Gable was politically a Conservative. Lombard was very active in Liberal politics. She convinced Gable to support FDR. However, Gable went back to being a Conservative by the end of his life. Gable who was thought to have homosexual relationships in his very early life, perhaps for money or a chance at fame, or that he was gay, was very anti- gay for most of his life. Carole had very good relationships with those in the industry known only in the industry to be gay. She usually gave in to what Gable wanted, but she flatly refused to end her friendships with her gay male friends.

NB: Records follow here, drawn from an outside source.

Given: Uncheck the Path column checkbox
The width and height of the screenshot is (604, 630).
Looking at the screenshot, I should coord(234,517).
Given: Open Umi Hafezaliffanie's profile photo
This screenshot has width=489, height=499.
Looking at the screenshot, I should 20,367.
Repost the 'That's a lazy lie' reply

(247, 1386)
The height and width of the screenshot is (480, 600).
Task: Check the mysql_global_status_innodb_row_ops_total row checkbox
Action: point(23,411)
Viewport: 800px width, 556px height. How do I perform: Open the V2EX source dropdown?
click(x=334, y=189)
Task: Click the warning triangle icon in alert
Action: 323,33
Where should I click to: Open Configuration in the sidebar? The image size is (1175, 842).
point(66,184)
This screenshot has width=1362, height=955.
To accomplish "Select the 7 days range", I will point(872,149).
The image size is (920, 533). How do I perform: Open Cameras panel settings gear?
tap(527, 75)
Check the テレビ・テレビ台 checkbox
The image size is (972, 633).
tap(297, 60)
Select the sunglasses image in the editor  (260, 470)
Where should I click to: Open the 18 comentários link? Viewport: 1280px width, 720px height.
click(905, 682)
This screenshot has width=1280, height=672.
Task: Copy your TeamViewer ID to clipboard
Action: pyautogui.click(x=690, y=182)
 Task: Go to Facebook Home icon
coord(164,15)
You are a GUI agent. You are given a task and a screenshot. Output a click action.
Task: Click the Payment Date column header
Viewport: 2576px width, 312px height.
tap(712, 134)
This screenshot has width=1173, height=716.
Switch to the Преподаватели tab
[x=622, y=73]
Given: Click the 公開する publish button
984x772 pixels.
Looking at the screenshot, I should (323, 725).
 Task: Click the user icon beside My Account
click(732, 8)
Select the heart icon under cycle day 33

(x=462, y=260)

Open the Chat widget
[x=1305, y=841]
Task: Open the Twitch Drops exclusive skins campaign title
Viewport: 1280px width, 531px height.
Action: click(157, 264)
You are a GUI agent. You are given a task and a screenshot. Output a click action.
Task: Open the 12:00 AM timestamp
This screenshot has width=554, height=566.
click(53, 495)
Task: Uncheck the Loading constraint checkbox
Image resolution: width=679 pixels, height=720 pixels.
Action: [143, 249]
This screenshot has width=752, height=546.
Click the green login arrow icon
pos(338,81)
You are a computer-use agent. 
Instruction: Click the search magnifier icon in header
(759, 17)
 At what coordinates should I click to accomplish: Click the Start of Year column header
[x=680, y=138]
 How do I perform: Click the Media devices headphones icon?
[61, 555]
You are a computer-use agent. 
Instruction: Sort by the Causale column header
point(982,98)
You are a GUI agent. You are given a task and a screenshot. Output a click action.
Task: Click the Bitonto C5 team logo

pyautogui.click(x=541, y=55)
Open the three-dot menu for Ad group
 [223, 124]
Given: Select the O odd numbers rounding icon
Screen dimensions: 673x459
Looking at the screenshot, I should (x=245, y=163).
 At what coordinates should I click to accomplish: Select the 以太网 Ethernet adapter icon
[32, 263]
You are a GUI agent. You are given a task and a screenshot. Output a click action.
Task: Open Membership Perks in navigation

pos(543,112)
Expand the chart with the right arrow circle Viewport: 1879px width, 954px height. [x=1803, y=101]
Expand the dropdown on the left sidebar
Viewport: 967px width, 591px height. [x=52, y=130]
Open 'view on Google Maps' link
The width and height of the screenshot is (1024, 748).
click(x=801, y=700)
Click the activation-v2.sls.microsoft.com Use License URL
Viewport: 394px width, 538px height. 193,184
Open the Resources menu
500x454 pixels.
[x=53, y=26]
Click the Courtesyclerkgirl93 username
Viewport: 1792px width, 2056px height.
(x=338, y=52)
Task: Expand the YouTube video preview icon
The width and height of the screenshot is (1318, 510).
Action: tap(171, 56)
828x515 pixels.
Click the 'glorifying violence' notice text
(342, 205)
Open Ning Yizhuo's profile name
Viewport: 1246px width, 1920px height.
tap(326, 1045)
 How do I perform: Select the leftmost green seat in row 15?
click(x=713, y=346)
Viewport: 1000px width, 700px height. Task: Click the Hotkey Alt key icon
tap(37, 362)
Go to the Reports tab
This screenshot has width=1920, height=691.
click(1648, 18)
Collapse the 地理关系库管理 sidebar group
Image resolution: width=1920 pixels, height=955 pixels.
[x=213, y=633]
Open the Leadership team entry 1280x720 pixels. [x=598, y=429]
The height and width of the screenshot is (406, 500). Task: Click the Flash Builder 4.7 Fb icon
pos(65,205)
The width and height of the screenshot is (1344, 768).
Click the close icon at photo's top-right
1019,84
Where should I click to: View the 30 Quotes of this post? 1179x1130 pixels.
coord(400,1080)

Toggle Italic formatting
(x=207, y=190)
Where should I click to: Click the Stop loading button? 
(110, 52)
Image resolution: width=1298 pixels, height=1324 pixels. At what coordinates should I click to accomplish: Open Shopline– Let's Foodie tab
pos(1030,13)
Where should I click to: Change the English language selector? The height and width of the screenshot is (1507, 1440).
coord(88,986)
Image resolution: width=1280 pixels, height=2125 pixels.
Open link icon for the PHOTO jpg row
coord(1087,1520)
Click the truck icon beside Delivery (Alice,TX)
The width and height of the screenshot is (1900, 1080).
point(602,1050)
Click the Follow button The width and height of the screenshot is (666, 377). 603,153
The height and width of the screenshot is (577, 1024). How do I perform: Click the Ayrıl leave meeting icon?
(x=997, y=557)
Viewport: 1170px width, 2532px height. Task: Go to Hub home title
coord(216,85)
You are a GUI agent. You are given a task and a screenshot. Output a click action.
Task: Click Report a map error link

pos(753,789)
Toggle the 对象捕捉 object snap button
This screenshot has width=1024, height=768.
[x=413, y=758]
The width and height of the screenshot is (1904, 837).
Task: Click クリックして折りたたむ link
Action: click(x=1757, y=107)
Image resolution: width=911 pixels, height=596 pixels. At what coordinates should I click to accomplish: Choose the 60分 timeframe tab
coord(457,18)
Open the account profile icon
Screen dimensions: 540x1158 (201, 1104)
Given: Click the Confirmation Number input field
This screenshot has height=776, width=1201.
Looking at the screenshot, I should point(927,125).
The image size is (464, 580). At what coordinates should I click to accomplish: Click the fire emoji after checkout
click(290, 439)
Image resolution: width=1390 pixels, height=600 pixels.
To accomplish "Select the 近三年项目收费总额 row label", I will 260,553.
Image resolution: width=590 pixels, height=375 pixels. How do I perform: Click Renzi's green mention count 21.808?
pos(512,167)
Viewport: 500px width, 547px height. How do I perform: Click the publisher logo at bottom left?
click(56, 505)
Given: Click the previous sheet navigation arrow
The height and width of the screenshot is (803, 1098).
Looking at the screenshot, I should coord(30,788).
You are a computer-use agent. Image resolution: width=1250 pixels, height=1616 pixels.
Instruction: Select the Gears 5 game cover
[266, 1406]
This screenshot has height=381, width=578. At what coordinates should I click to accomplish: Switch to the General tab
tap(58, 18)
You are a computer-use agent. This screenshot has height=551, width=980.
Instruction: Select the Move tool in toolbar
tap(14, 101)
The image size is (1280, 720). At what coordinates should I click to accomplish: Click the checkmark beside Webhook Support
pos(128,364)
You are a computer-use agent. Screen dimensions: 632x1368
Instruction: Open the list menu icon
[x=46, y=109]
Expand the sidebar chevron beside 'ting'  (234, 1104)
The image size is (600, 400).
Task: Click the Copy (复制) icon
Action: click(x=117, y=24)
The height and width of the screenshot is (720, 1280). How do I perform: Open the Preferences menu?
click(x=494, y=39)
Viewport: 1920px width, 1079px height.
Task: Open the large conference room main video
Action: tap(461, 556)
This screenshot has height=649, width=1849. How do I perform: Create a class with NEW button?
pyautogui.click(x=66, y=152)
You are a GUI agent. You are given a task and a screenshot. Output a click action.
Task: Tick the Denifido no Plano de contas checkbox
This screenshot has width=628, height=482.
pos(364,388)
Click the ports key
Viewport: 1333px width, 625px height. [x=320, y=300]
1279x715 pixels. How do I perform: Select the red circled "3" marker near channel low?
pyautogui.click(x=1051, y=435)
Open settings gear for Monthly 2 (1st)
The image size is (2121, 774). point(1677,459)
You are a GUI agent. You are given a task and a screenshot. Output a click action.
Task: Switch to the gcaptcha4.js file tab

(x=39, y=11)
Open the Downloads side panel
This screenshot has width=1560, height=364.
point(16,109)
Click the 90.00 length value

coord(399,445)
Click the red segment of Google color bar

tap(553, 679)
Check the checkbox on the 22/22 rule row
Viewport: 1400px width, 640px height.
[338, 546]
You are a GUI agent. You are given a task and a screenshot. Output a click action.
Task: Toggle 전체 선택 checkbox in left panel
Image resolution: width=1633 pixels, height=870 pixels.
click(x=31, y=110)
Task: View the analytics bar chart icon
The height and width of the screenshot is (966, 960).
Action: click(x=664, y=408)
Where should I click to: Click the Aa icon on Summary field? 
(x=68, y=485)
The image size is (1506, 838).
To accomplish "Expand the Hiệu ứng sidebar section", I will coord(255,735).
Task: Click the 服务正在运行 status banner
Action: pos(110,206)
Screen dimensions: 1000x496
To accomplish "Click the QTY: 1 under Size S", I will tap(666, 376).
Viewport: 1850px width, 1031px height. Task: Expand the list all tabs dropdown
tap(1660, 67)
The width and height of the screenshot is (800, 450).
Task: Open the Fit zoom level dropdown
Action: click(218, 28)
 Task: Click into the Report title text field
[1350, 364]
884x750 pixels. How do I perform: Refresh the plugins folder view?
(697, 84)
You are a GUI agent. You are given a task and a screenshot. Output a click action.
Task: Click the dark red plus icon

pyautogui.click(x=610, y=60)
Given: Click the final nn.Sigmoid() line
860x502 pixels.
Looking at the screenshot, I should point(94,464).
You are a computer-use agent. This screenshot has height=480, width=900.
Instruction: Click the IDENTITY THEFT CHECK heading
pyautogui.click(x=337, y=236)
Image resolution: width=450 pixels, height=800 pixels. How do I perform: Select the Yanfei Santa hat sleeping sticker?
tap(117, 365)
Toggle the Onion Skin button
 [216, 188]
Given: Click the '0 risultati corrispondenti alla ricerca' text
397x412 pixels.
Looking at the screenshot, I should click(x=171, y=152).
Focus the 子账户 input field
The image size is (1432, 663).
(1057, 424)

It seems that all the men Carole was involved with continued to adore her after they broke up. She had no bad break ups with anyone which is quite unusual. William Powell went into a deep depression when they broke up but eventually Harlow became the love of his life and Carole and Jean were good friends, even though Harlow had her own sexual relationship with Gable, pre Lombard,, but nothing emotionally serious. Harlow was not one to want every man she had sex with to marry her, and try to get them to dump any woman he was with at the time, Turner was and Carole and really all of Hollywood knew it.
Gable had to be physically restrained when he got to the site of the crash. He wanted to dig to find Carole with his own hands and he would have ruined any forensic evidence. He was hysterical and had to be sedated. At the beginning they didn’t know if the plane just crashed or if it had been sabotaged.
After Carole died Gable blamed himself, with good reason. He joined the Airforce. He was so suicidal and took so many unnecessary risks that no one wanted to fly with him. If he had not been who he was he would have been dishonorably discharged for endangering the lives of everyone who ever flew with him. He would have been forced into a mental hospital for being that suicidal. Yet he well liked. He never acted like a celebrity and was willing to do anything asked of him. He was just feared because it was so obvious that he wanted to die and would take anyone with him, although not in a deliberate way. He was perfectly happy to fly by himself. He couldn’t bring himself to out and out commit suicide, so he took terrible chances when he flew.
His last wife indulged him and allowed him to talk about Carole morning, noon and night. He cared about her, but she knew he had no real love for her. He had almost nightly nightmares about Carole and Kay would comfort him the way a mom comforts a child. He really was a basket case near the end of his life. While many people blamed Monroe for his death, he knew he had a weak heart. He knew what he wasn’t supposed to do in his condition. It seems that his desire to die was still strong, although somewhat tempered by his yet to be born child.
He left his last wife what in today’s money would be worth about 100 million. They agreed before their marriage that he would be laid to rest next to Lombard. He and Kay were both okay with knowing no one but Carole would ever be the love of his life. She also knew he did not like being alone and that was part of why he married after Carole died. He never really knew happiness again.